In November 2018, council sent the ministry a letter asking the province to have a split classification system in tandem with its new speculation and vacancy tax declaration for properties running as short-term rental units through applications like Airbnb.
If approved, this kind of assessment change could potentially triple the property taxes on these units.
However, the ministry disagreed with this proposition, citing the difficulty it would take to roll out a split system.
“[T]he City’s proposal would have substantial assessment policy, legislative and tax implications on a provincial basis,” Robinson wrote in her response letter, dated Feb. 12, 2019. “In addition, implementing such a proposal would be very costly, and it would be time consuming for BC Assessment (BCA) to identify the units to which this policy would apply.”
Robinson further stated that as of Nov. 30, 2018, the province granted stratas the right to fine residents up to $1,000 per day for not complying with a strata bylaw limiting or banning short-term rentals.
In a committee of the whole meeting on Thursday, Coun. Ben Isitt motioned to have Mayor Lisa Helps write to Robinson to request a meeting to discuss the different viewpoints on the assessment of commercial short-term rental units.
Coun. Geoff Young, who was a strong advocate of sending the initial letter, noted that more clarification was needed in the disagreement.

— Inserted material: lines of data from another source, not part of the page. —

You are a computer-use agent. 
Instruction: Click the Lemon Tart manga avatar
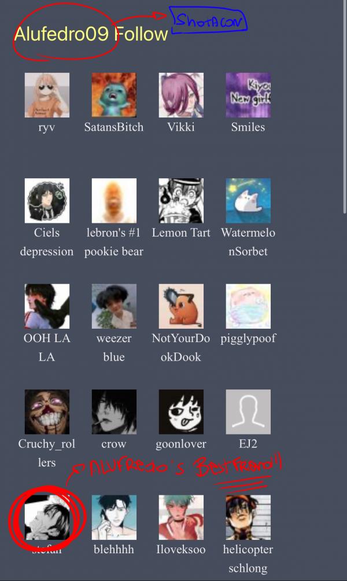[181, 201]
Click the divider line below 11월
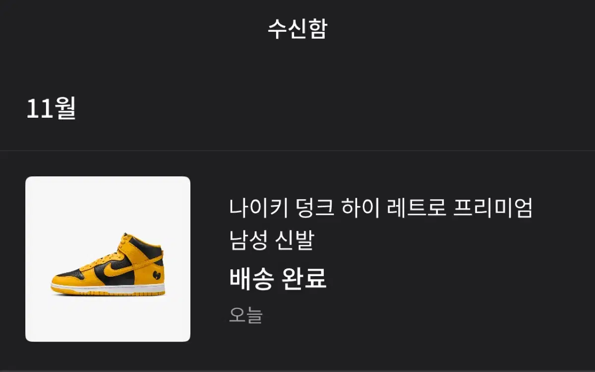 298,150

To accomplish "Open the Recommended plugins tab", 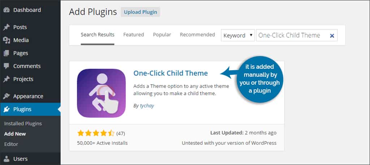I will point(197,35).
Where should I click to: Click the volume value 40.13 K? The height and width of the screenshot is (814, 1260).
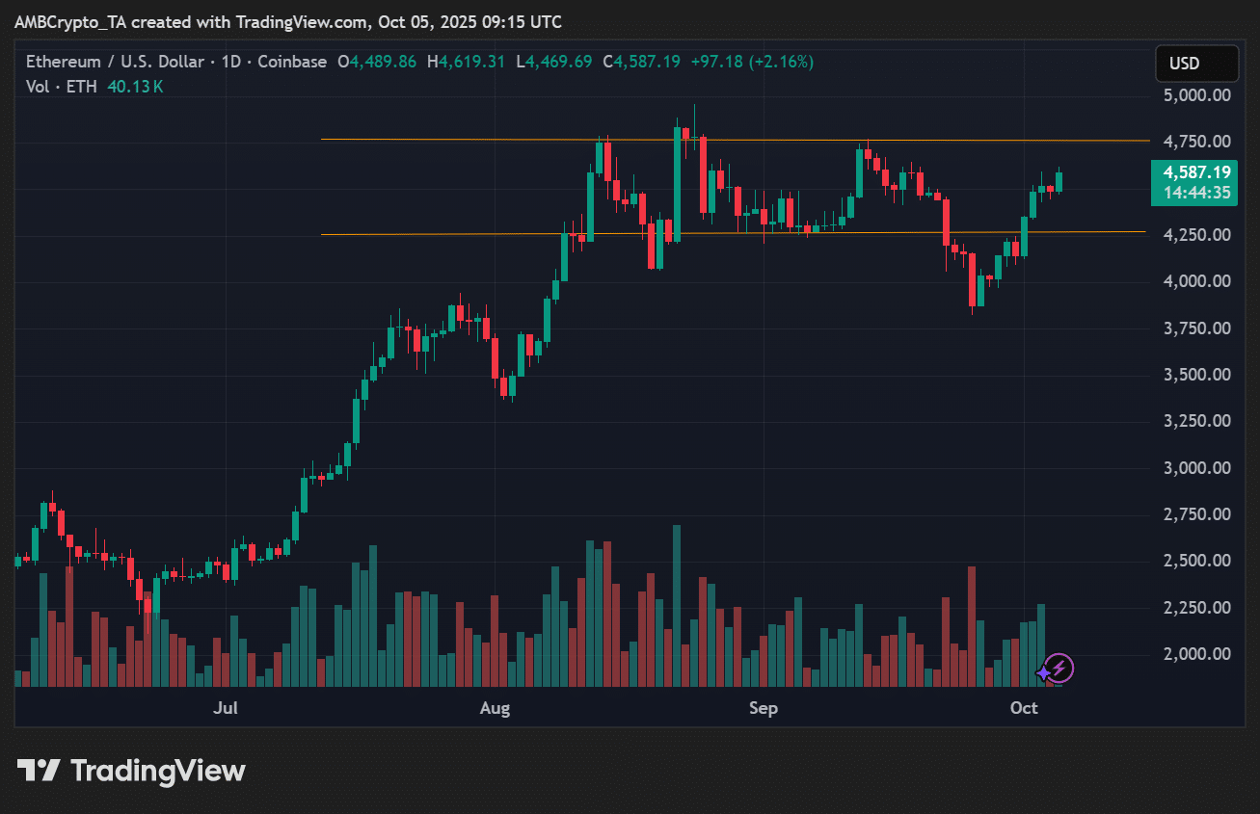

“The ministry’s letter refers to various legal and technical concerns that they have, but she didn’t elaborate on them in detail,” Young said. “This is a file that’s best carried forward by a conversation in order to illicit from her the views of what are the complexities that she sees or her staff sees.”
Isitt further said that not amending this taxation would further spur the housing crisis.
“Ultimately if a condo unit goes from its current discounted value as if it were someone’s home, say at $2,500… to $8,000 per year, that’s a very strong market signal to move that unit back into the housing supply, or to have the operator of that unit price the unit to reflect that taxation,” Isitt said.
Isitt further noted that the current “tax loophole” was giving some people a very unfair advantage in a competitive housing market.
Council voted unanimously to forward the letter to the ministry.